A Note on Optimizing Distributions using Kernel Mean Embeddings
This addresses a limitation in applying kernel mean embeddings to distribution optimization for researchers in machine learning, though it appears incremental as it builds on existing parameterization methods.
The paper tackles the problem of optimizing distributions using kernel mean embeddings by proposing a kernel sum-of-squares parameterization to fit distributions in the MMD geometry, showing denseness and providing algorithms, with results illustrated in a density fitting experiment.

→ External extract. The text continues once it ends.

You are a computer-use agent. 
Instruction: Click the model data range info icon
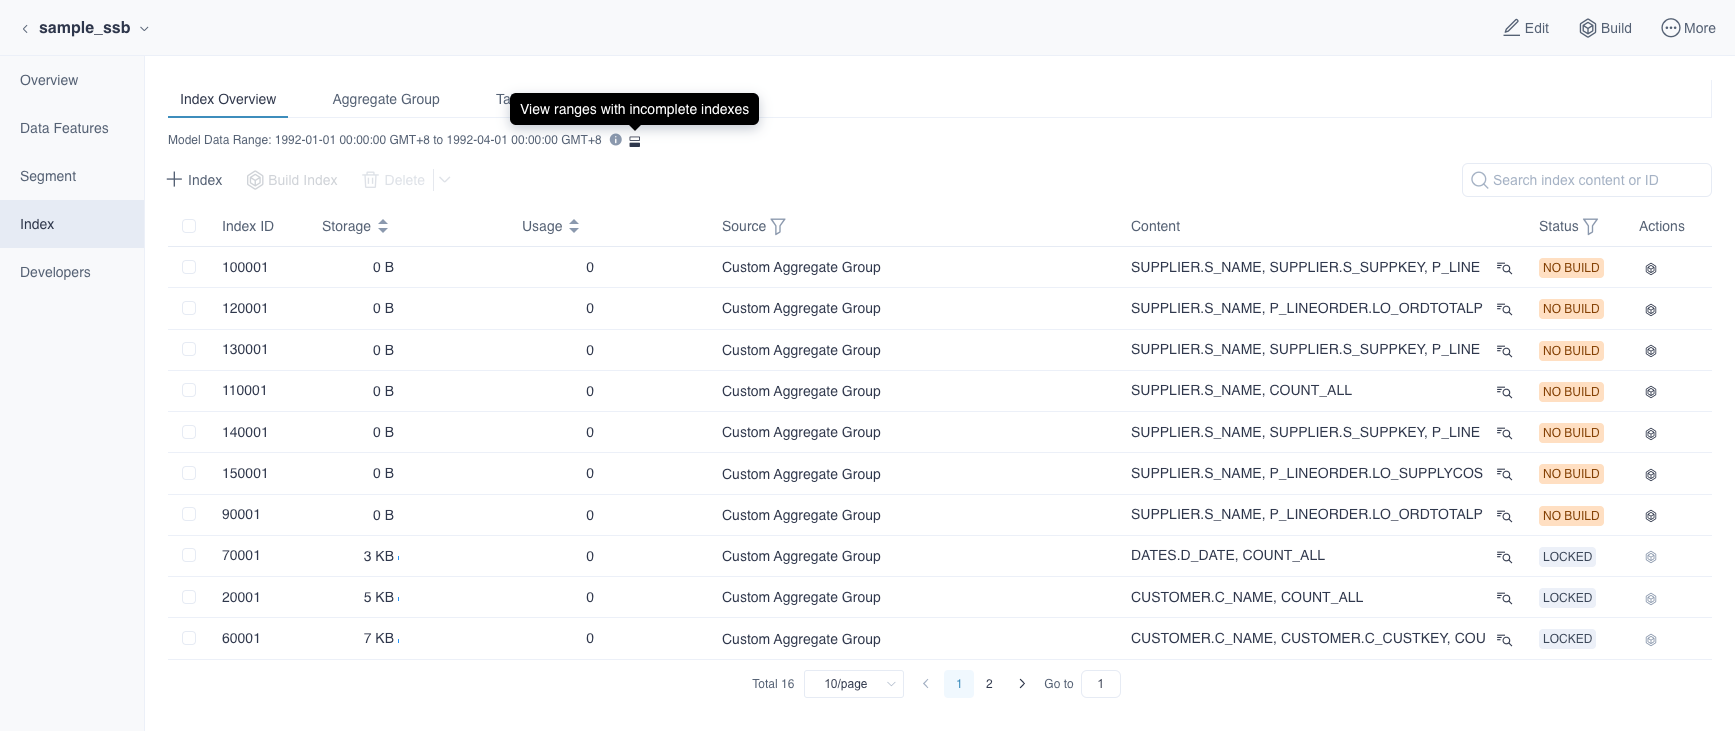(x=616, y=140)
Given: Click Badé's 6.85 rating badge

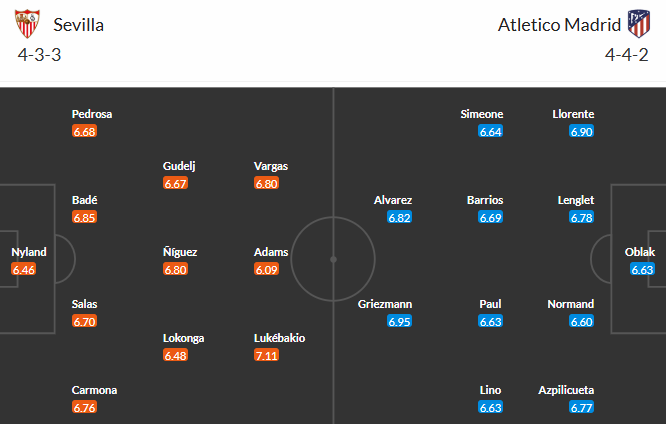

Kernel mean embeddings are a popular tool that consists in representing probability measures by their infinite-dimensional mean embeddings in a reproducing kernel Hilbert space. When the kernel is characteristic, mean embeddings can be used to define a distance between probability measures, known as the maximum mean discrepancy (MMD). A well-known advantage of mean embeddings and MMD is their low computational cost and low sample complexity. However, kernel mean embeddings have had limited applications to problems that consist in optimizing distributions, due to the difficulty of characterizing which Hilbert space vectors correspond to a probability distribution. In this note, we propose to leverage the kernel sums-of-squares parameterization of positive functions of Marteau-Ferey et al. [2020] to fit distributions in the MMD geometry. First, we show that when the kernel is characteristic, distributions with a kernel sum-of-squares density are dense. Then, we provide algorithms to optimize such distributions in the finite-sample setting, which we illustrate in a density fitting numerical experiment.